Using the 49th most powerful computer in the world, the US National Energy Research Scientific Computing Center’s Edison, Google simulated the behaviour of quantum circuits on larger and larger grids of qubits, up to a 6 × 7 grid of 42 qubits.
Computing these grids grows exponentially in memory requirements as grids get bigger - a 6 × 4 grid needs just 268 megabytes, while the 6 × 7 grid requires 70 terabytes. A 48-qubit grid would have required 2.252 petabytes of memory, nearly double that of the most powerful computer in the world.
This is the problem Google hopes to solve with a 50 qubit quantum computer.
After that, the plan is to grow the number of qubits the computer can handle. “It’s absolutely progress to building a fully scalable machine,” Ian Walmsley at the University of Oxford said.

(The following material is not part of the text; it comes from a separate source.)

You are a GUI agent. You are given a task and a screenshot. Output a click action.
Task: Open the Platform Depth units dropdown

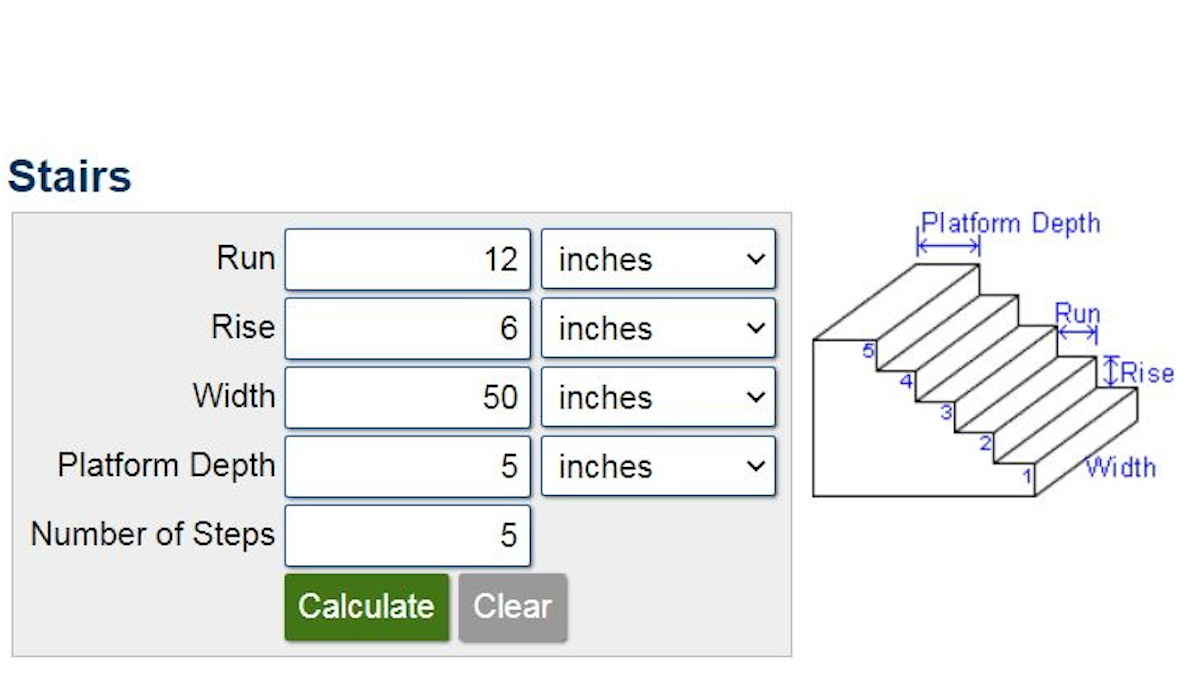[x=658, y=467]
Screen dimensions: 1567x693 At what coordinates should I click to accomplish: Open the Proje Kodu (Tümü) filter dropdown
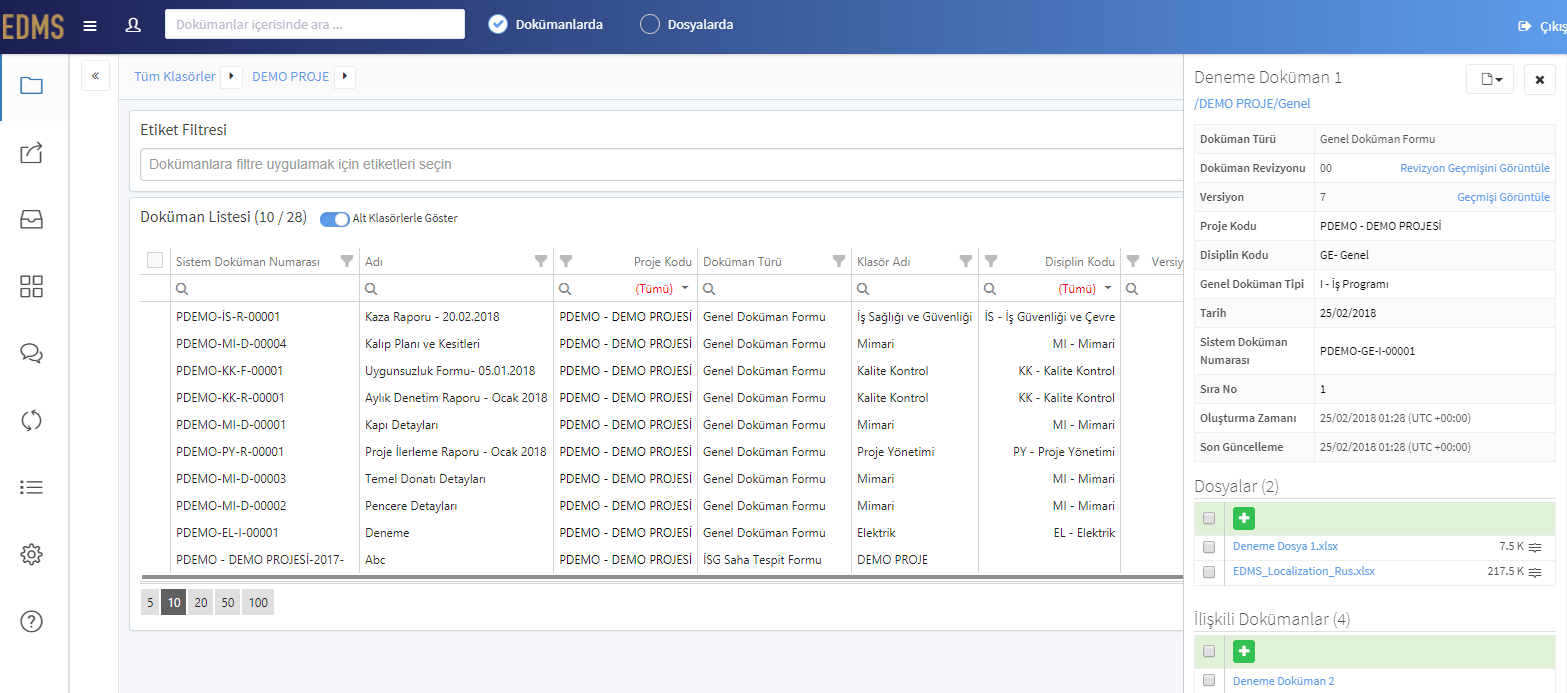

Google has dabbled with quantum computing before, purchasing a specialized computer from D-Wave in 2013. The latest D-Wave technically has over 1,000 qubits, but the system is not seen as a ’true quantum computer’.
In 2014, Google hired the University of California’s John Martinis to lead a project to design its own superconducting qubits that aim to outperform D-Wave. “His qubits are way higher quality,” said Scott Aaronson at the University of Texas at Austin, who has discussed some of Google’s plans with the team.